(FRAGMENTO)
○ ○ ○ ○ ○

LECTURAS DEL PASADO OTOÑO (2016)
David
Mitchell hace en El atlas de las nubes
una apuesta realmente arriesgada. Podríamos decir que se trata de la suma de
seis novelas en una, o mejor aún, de un viaje a través de distintos géneros
novelísticos, desde la aventura tradicional hasta la ficción postapocalíptica,
pasando por la trama negra pura y dura o el humor disparatado. El lenguaje del
autor se pliega a la índole de cada una de las historias que van desfilando
frente al sorprendido lector con la trayectoria propia de un bumerán: las cinco
primeras tramas avanzan hasta verse interrumpidas de improviso, la sexta se
narra entera y, a partir de ahí, se produce un viaje de retorno en sentido inverso
para ir dando un desenlace a las historias inconclusas. Se trata de un
auténtico alarde estilístico y un divertido juego en el que el lector se va
sorprendiendo una y otra vez al descubrir los engranajes que vinculan unos y
otros relatos (una historia se convierte en el libro que el protagonista de la
siguiente encuentra en una estantería, o se transforma en una película que un
personaje posterior ve en el cine, o es un interrogatorio cuya grabación cae en
manos del siguiente protagonista…). Da la impresión de que David Mitchell, que
es doctor en Literatura Inglesa y Americana (¿por qué no me extraña?), se ha
divertido muchísimo metiéndose en los entresijos de distintos géneros
novelísticos, manejando sus engranajes y clichés con gracia y solvencia. Tal
vez el lector medio encontrará desconcertante el conjunto y disfrutará en
distinta medida de unas y otras historias. Yo me quedo sin duda con la segunda,
la titulada Cartas desde Zedelghem,
que narra la relación entre un compositor anciano y enfermo y el joven que le
ayuda a transcribir las melodías que alberga su cerebro. Se trata de una
historia elegante, europea, cínica, ingeniosa y a ratos poética: la más
cercana, sin duda, a mis gustos habituales. El bumerán de Mitchell me hace
viajar al fin del mundo para regresar al final a lo que me resulta más cercano.

○ ○ ○ ○ ○

(SECCIÓN DE DATOS)
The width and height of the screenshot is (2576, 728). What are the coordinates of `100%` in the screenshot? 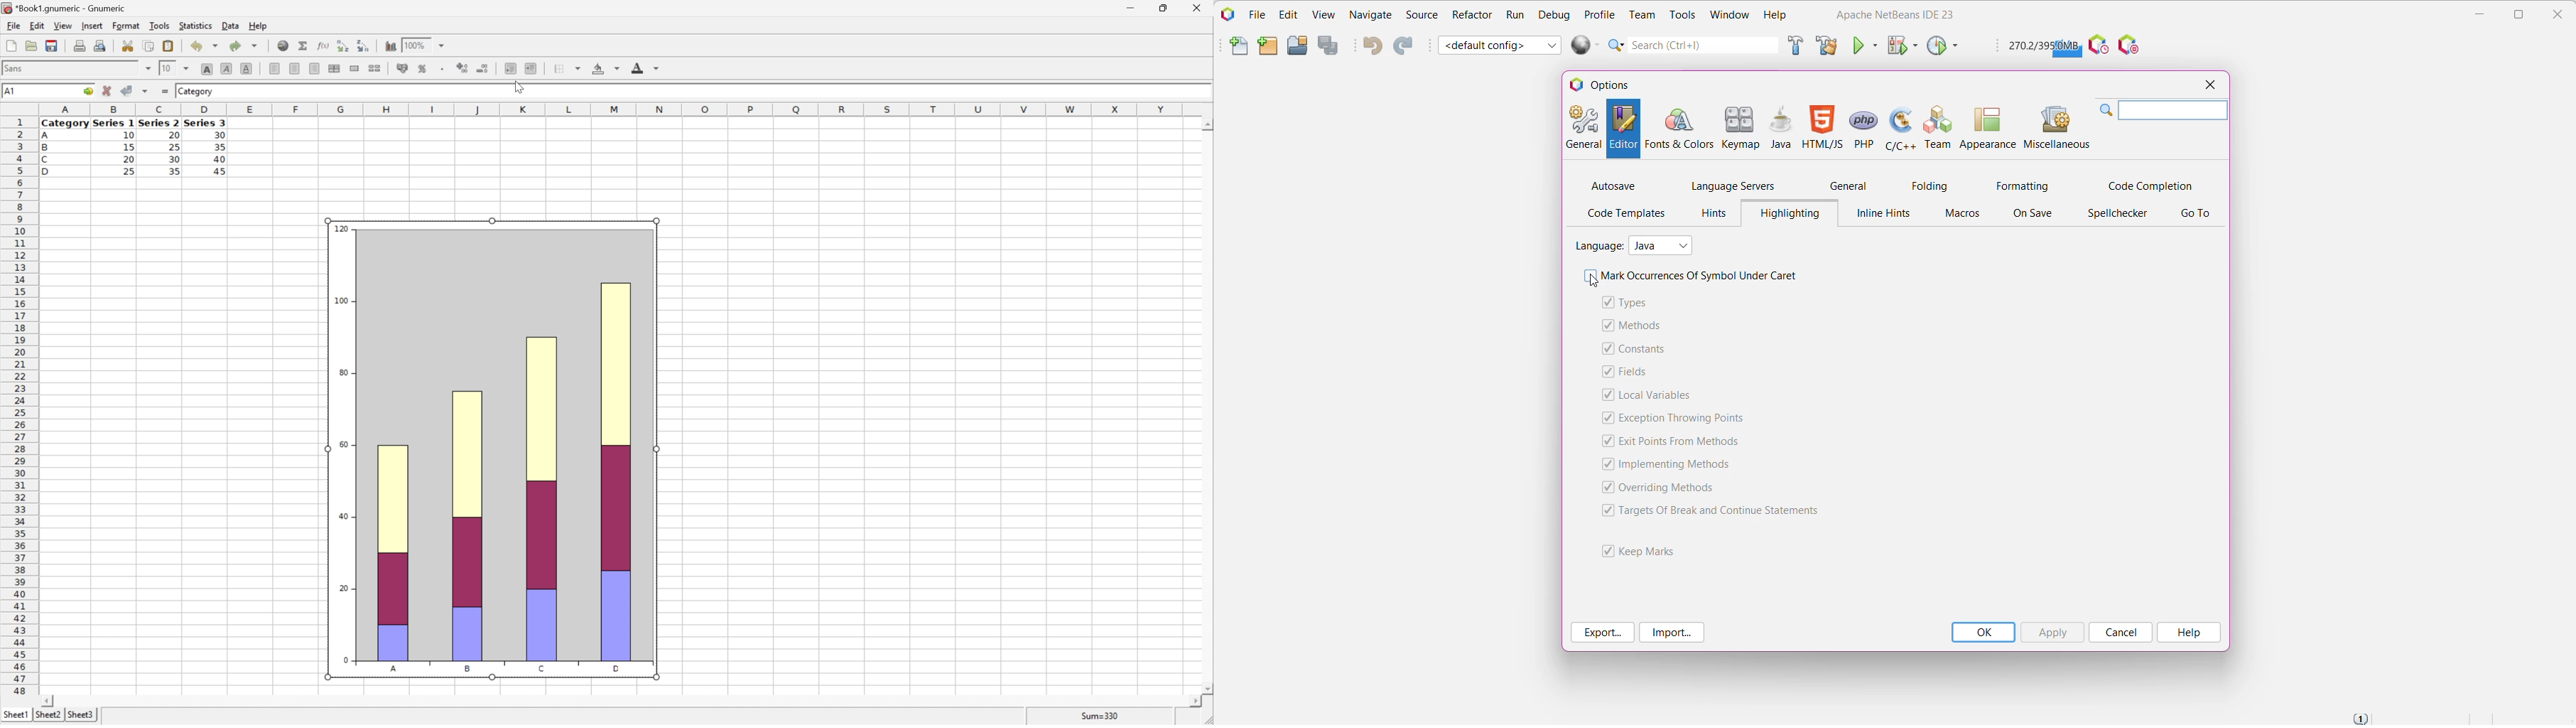 It's located at (415, 47).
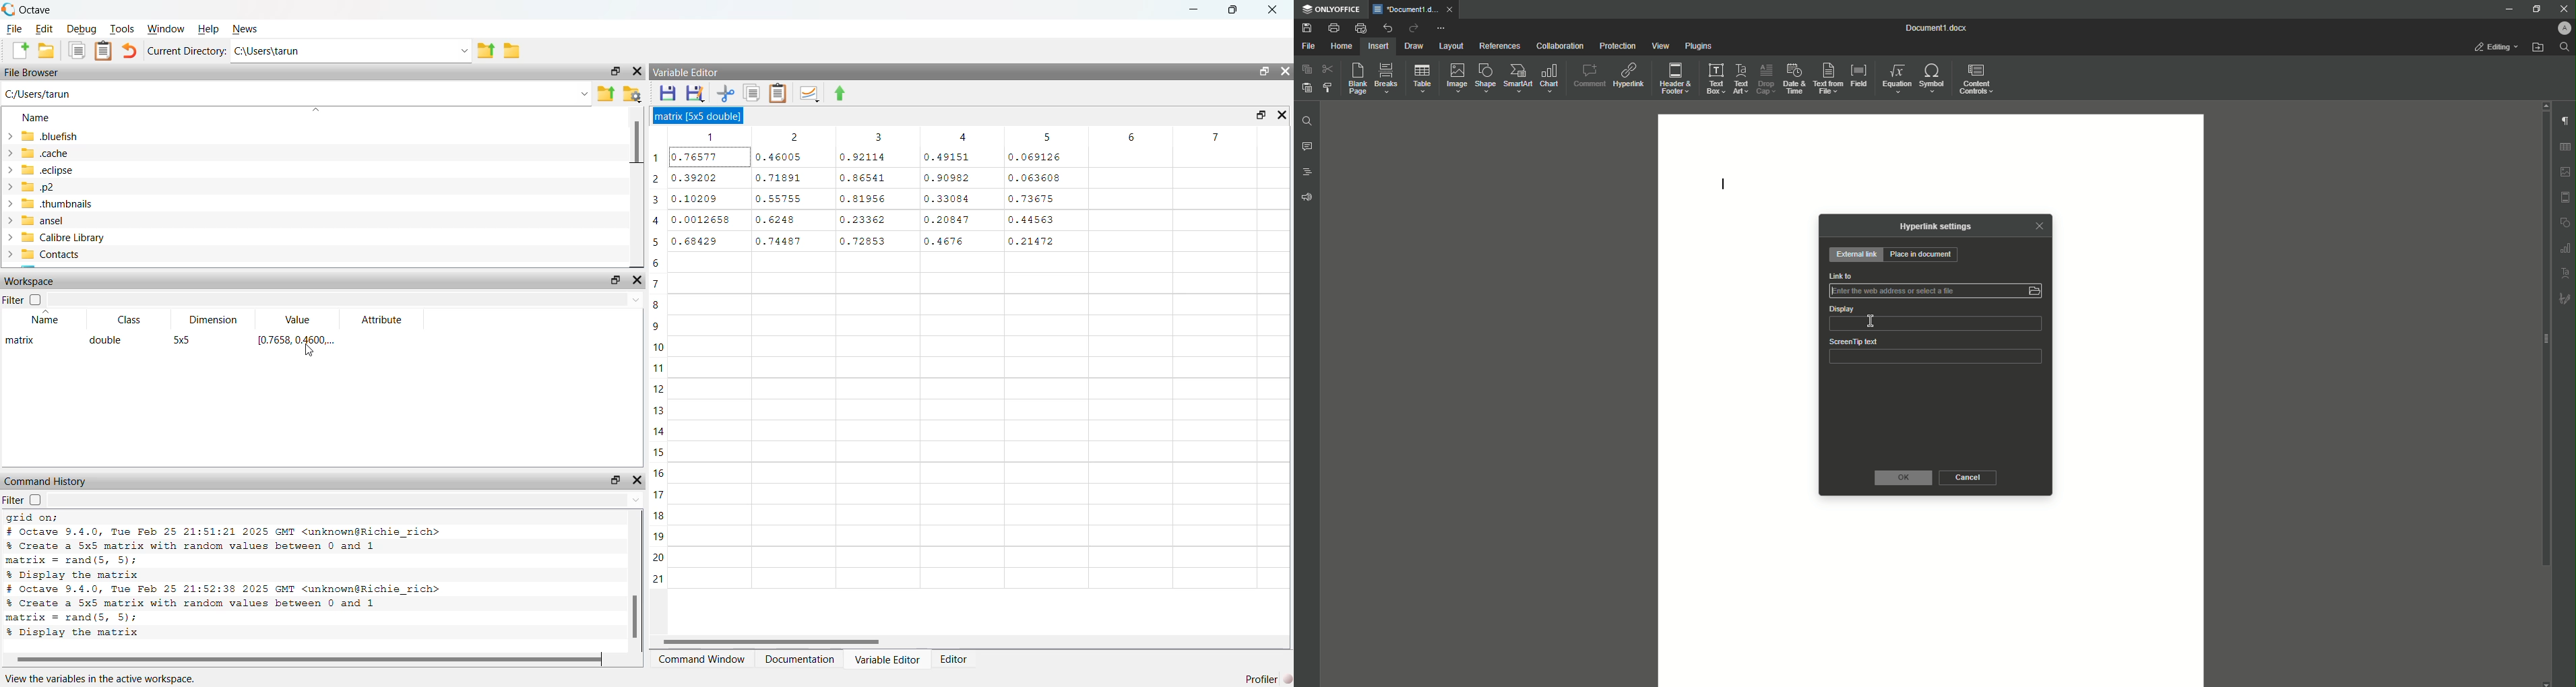 The width and height of the screenshot is (2576, 700). Describe the element at coordinates (1617, 47) in the screenshot. I see `Protection` at that location.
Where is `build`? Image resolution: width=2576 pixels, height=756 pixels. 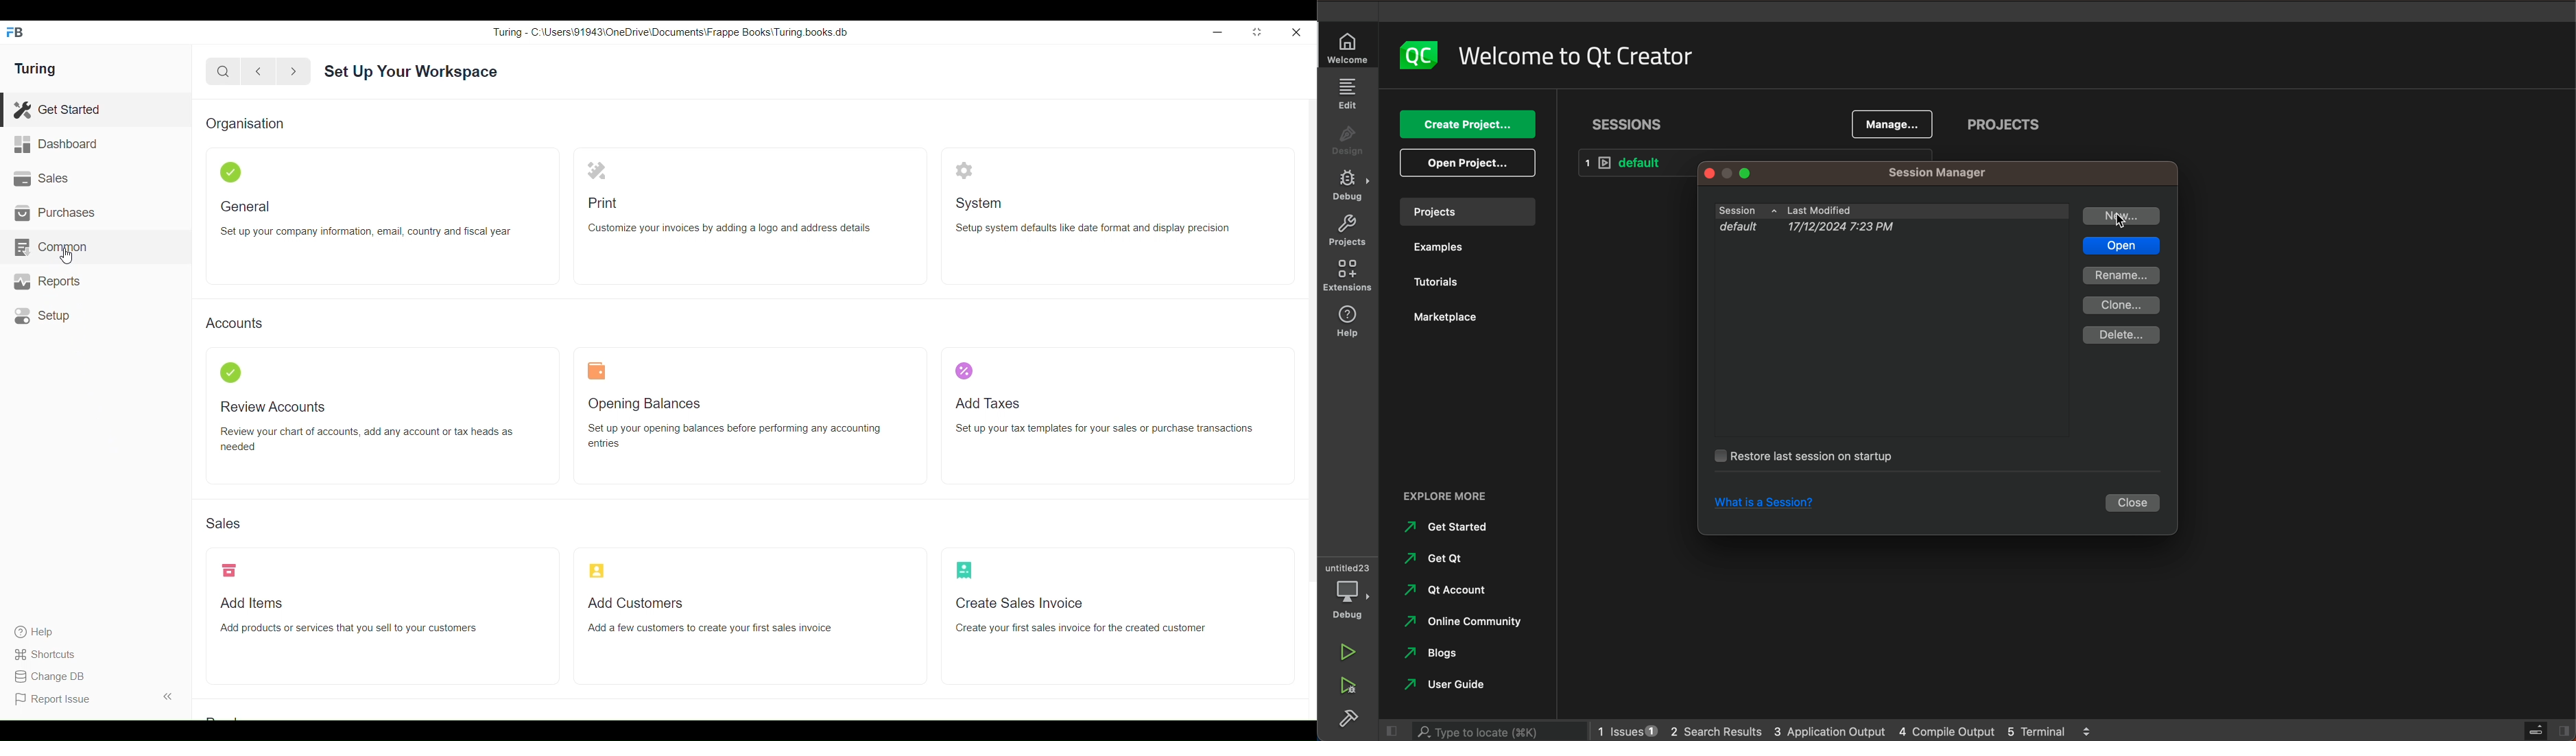 build is located at coordinates (1348, 719).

○ ○ ○ ○ ○

(QUÉ HACER) Según el fragmento sobre El atlas de las nubes, ¿qué título académico tiene David Mitchell?

(SOLUCIÓN COMPLETA) Es doctor en Literatura Inglesa y Americana.